6. Statutory Damages

Statutory damages are those that arise from a breach by the defendant of an obligation found in a statute. The statute and relevant case law should be examined carefully to determine what damages may be claimed and the principles for assessing damages.

7. Aggravated Damages

Aggravated damages provide additional compensation where the wrongdoer’s actions have caused mental distress, injury to dignity or injury to pride . Awards of aggravated damages are rare and depend heavily on the actions of the wrongdoer and the circumstances. Aggravated damages have previously been awarded in cases of aggravated assault and sexual assault . The claimant must provide actual evidence of mental distress that results from the wrongdoing of the defendant.

A claimant who seeks aggravated damages must ask for aggravated damages in the Notice of Claim. Aggravated damages cannot be awarded in addition to the $35,000 monetary limit.

8. Punitive Damages

Punitive damages, also called “exemplary damages”, are reserved for conduct that is so abhorrent that the court must impose an additional penalty to punish the wrongdoer and discourage others from engaging in similar conduct.

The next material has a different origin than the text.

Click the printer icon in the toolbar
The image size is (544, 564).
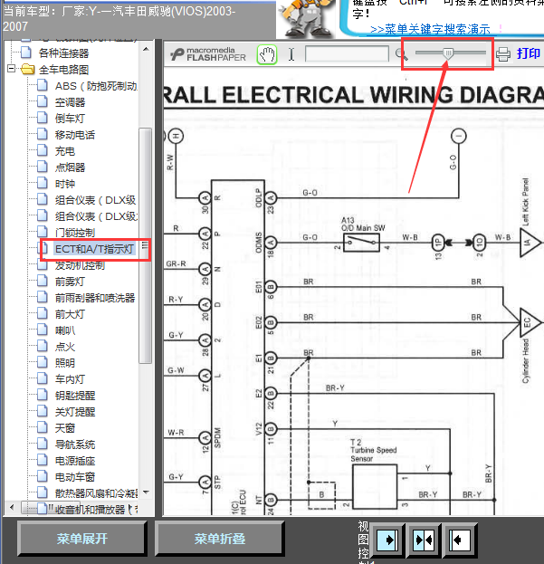click(503, 54)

Punitive damages are rarely awarded. Punitive damages are not compensatory and the amount, if any, is in the complete discretion of the judge.

A claimant who seeks punitive damages must ask for punitive damages in the Notice of Claim. Punitive damages cannot be awarded in addition to the $35,000 monetary limit.

9. Treble Damages

Treble damages are a form of punitive damages that, in certain circumstances, automatically triple an award of compensatory damages. Treble damages do not exist in Canada.

C. Limitation Periods

After a certain amount of time has passed, a person loses the right to commence a claim. The amount of time that must pass before the limitation period expires depends on which act applies to the claim.

The new Limitation Act, SBC 2012, c 13 [Limitation Act] came into effect on June 1, 2013. A claim is governed by this Act if the claim was discovered after this date, unless the facts underlying the claim arose before the effective date and the limitation period under the old Limitation Act, RSBC 1996, c 266 [Old Limitation Act] has expired (Limitation Act, SBC 2012, c 13, s 30(3-4) [Limitation Act]). Under the new Limitation Act, the basic limitation period that applies to most claims is 2 years after the day on which the claim is discovered (Limitation Act s 6(1)).

Discovery occurs the day on which the claimant knew or reasonably ought to have known all of the following:

  • a) That injury, loss or damage had occurred;
  • b) That the injury, loss or damage was caused by or contributed to by an act or omission;
  • c) That the act or omission was that of the person against whom the claim is or may be made;
  • d) That, having regard to the nature of the injury, loss or damage, a court proceeding would be an appropriate means to seek to remedy the injury, loss or damage (Limitation Act, s 8).

Special rules for discovery apply in various circumstances. For example, when a person signs a document acknowledging liability for a claim, discovery is deemed to occur on the date the acknowledgement is made unless the limitation period has already expired (Limitation Act, s 24(1)). Generally, there is an ultimate limitation period of 15 years from the date the basis of the claim occurred, regardless of when discovery happens (Limitation Act, s 21(1)). If it has been close to 2 years since the events giving rise to your claim occurred, act quickly and refer to Appendix F: Limitation Periods or consult a lawyer.

Under this act, the limitation period depends on the type of claim and who the other party is. A claim may consist of several causes of action and each cause of action may have a separate limitation period. For example, if a claimant waits three years, they may be unable to bring a claim in negligence but may still be able to claim for breach of contract. Litigants should review the Old Limitation Act to determine which limitation period applies.